The first line is the broadcast of the 112 host on the ICSD network on the jssmag network. It queries the name of laserwriter. the nbp id of the name query request is 190. the second line shows the response to this request (note that they have the same identification number). Host jssmag.209 indicates that a laserwriter resource is registered on port 250, the name is "rm1140 ". the third line is the other answer to this request.
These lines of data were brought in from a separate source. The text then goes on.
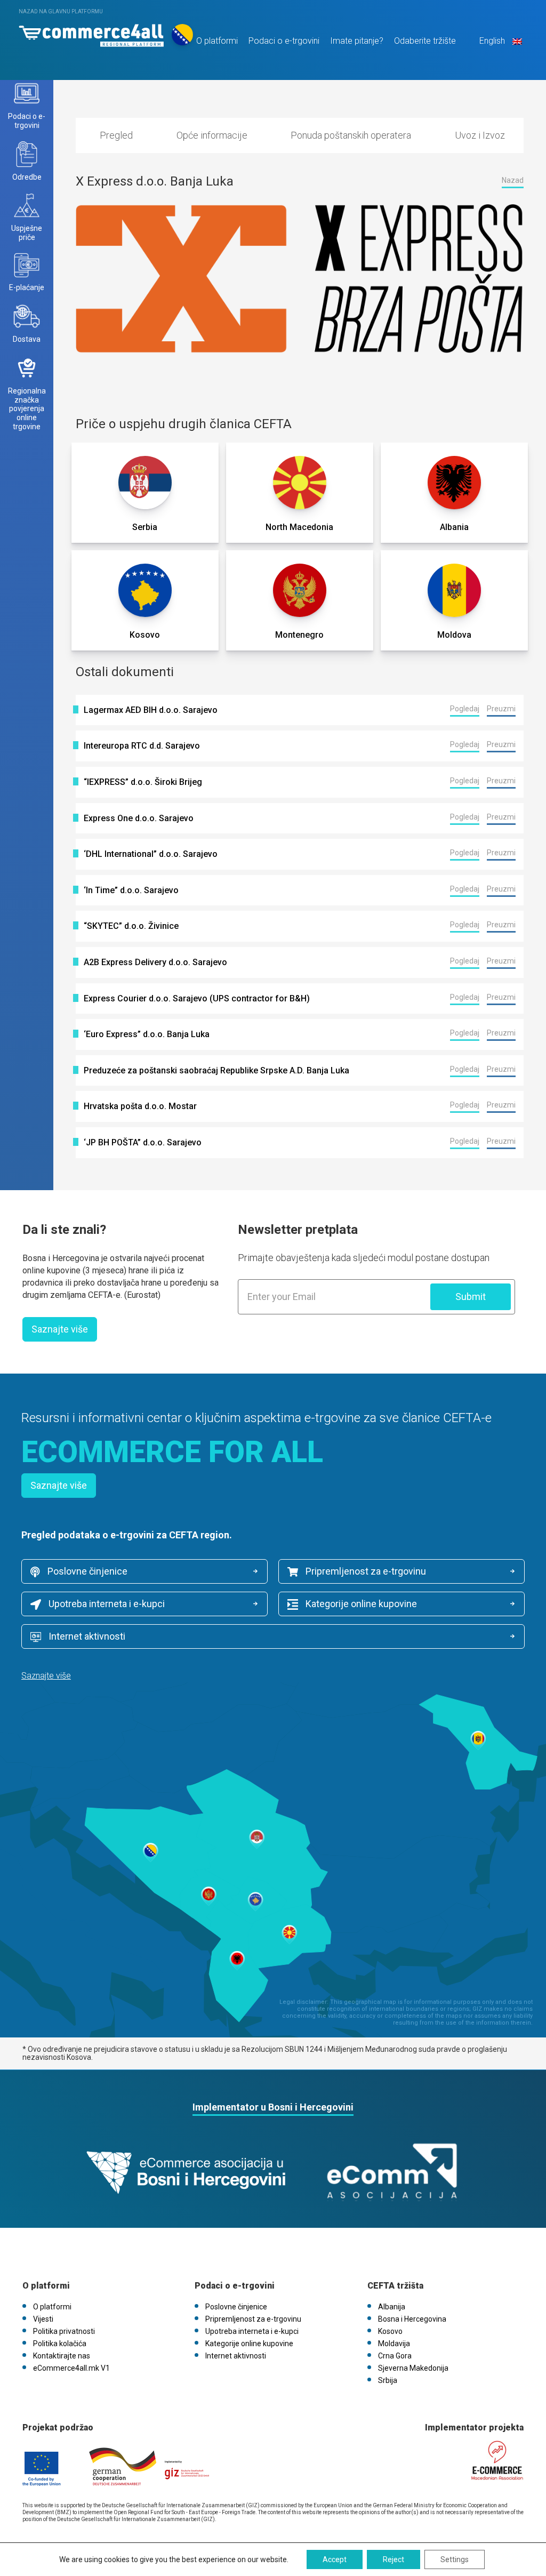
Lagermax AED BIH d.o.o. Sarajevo (151, 710)
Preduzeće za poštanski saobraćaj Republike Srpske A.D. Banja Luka (216, 1071)
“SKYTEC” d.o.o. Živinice (131, 926)
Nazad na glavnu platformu (61, 11)
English (492, 41)
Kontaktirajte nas (61, 2356)
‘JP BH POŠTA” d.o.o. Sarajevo (143, 1142)
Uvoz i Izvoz (480, 135)
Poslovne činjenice (86, 1571)
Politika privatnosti (64, 2331)
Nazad (513, 180)
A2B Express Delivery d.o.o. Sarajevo (155, 962)
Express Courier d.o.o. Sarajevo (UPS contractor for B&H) (197, 999)
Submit (470, 1296)
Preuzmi (501, 708)
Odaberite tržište (425, 41)
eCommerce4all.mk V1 (71, 2368)
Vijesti (43, 2319)
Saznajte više (59, 1329)
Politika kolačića (59, 2343)
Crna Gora (395, 2356)
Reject (393, 2559)
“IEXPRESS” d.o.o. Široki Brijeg (143, 782)
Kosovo (390, 2331)
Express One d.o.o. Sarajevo (139, 818)
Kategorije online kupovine (360, 1603)
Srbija (387, 2380)
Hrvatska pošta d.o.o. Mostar (140, 1106)
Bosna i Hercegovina (412, 2319)
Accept (335, 2559)
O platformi (217, 41)
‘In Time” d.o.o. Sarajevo (131, 890)
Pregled (116, 135)
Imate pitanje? (356, 41)
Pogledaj (464, 708)
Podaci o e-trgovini (283, 41)
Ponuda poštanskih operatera (351, 135)
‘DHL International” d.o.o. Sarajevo (151, 854)
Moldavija (394, 2343)
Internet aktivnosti (85, 1636)
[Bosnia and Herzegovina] (91, 32)
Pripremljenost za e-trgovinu (364, 1571)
Port 186 of the host techpit has the "techpit" registered by laserwriter ".
The ATP Message format is shown in the following example:

Jssmag.209.165> helios.132: atp-req12266 <0-7> 0xae030001
Helios.132> jssmag.209.165: atp-resp12266: 0 (512) 0xae040000
Helios.132> jssmag.209.165: atp-resp12266: 1 (512) 0xae040000
Helios.132> jssmag.209.165: atp-resp12266: 2 (512) 0xae040000
Helios.132> jssmag.209.165: atp-resp12266: 3 (512) 0xae040000
Helios.132> jssmag.209.165: atp-resp12266: 4 (512) 0xae040000
Helios.132> jssmag.209.165: atp-resp12266: 5 (512) 0xae040000
Helios.132> jssmag.209.165: atp-resp12266: 6 (512) 0xae040000
Helios.132> jssmag.209.165: ATP-Resp * 12266: 7 (512) 0xae040000
Jssmag.209.165> helios.132: atp-req12266 <3,5> 0xae030001
Helios.132> jssmag.209.165: atp-resp12266: 3 (512) 0xae040000
Helios.132> jssmag.209.165: atp-resp12266: 5 (512) 0xae040000
Jssmag.209.165> helios.132: atp-rel12266 <0-7> 0xae030001
Jssmag.209.20.> helios.132: ATP-req * 12267 <0-7> 0xae030002

Jssmag.209 initiates a transaction No. 12266 to the Helios host and requests 8 packets ('<0-7>'). The hexadecimal number at the end of the row is the value of the 'userdata' field in the request.